F5 and NVIDIA expand integration to improve AI inference efficiency
F5, a networking and application security company, and NVIDIA have expanded their technical integration, combining F5's BIG-IP Next for Kubernetes with NVIDIA's BlueField-3 data processing units (DPUs) to improve how enterprises run AI inference workloads at scale.
The joint solution is designed to address a growing problem in enterprise AI: GPU resources are often underutilized because networking, encryption, and traffic management tasks compete with inference workloads for the same compute capacity.

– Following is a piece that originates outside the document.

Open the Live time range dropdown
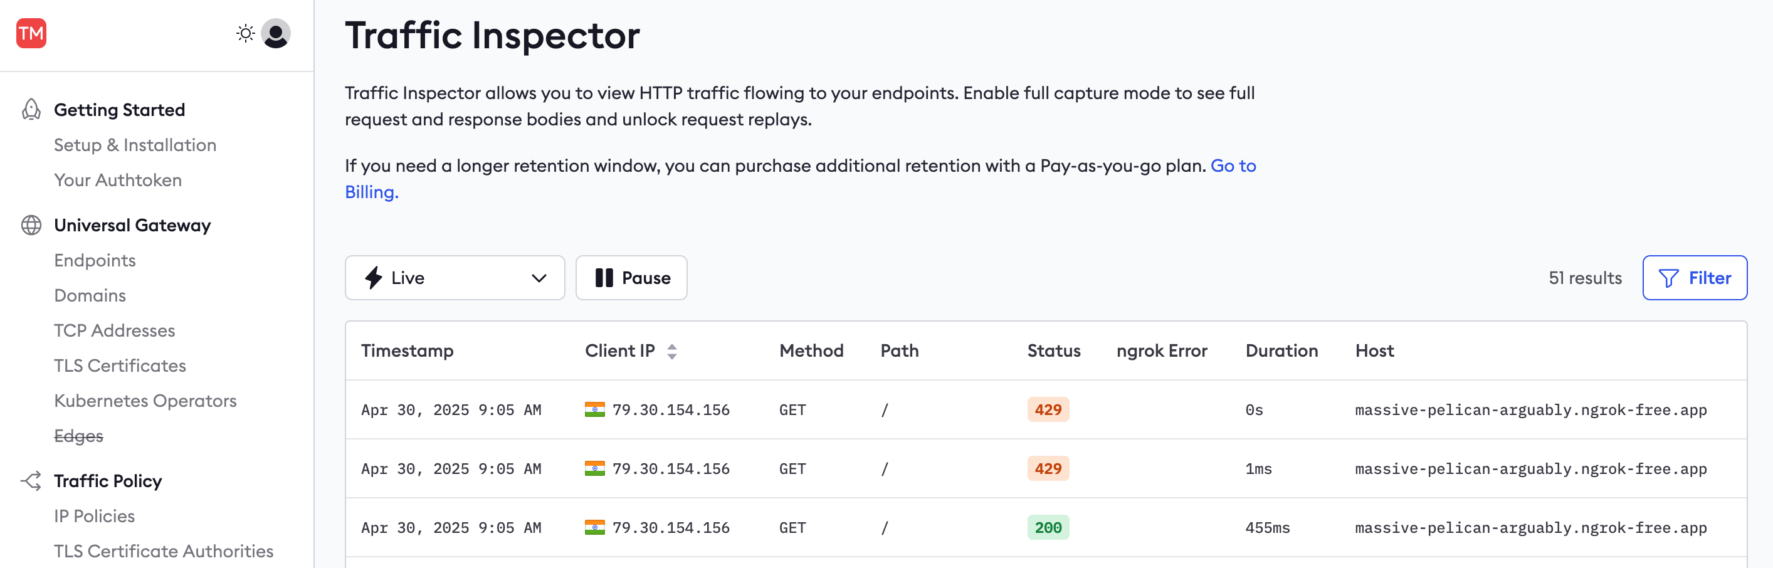The height and width of the screenshot is (568, 1773). (x=454, y=277)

By offloading those tasks to BlueField-3 DPUs, the setup frees GPUs to run AI models.
BIG-IP Next for Kubernetes uses telemetry from NVIDIA's NIM and Dynamo runtime to route inference requests to the most suitable accelerators in real time. The system also supports multi-tenant GPU environments through network-level isolation, allowing organizations to share infrastructure across teams or customers without performance interference.
The integration also supports NVIDIA's DOCA Platform Framework, which simplifies the deployment and management of BlueField DPUs in Kubernetes environments.
Kunal Anand, Chief Product Officer, F5, said, “Together with NVIDIA, we are enabling AI factories to treat token production as a measurable business metric. BIG-IP Next for Kubernetes provides the intelligence and governance required to increase GPU yield, reduce cost per token, and scale shared AI platforms confidently.”
“NVIDIA’s accelerated computing infrastructure, coupled with F5’s AI-aware Application Delivery and Security Platform, unlocks superior AI factory tokenomics delivering scalable and cost-effective inference without making any changes to the models,” said Kevin Deierling, SVP, Networking, NVIDIA.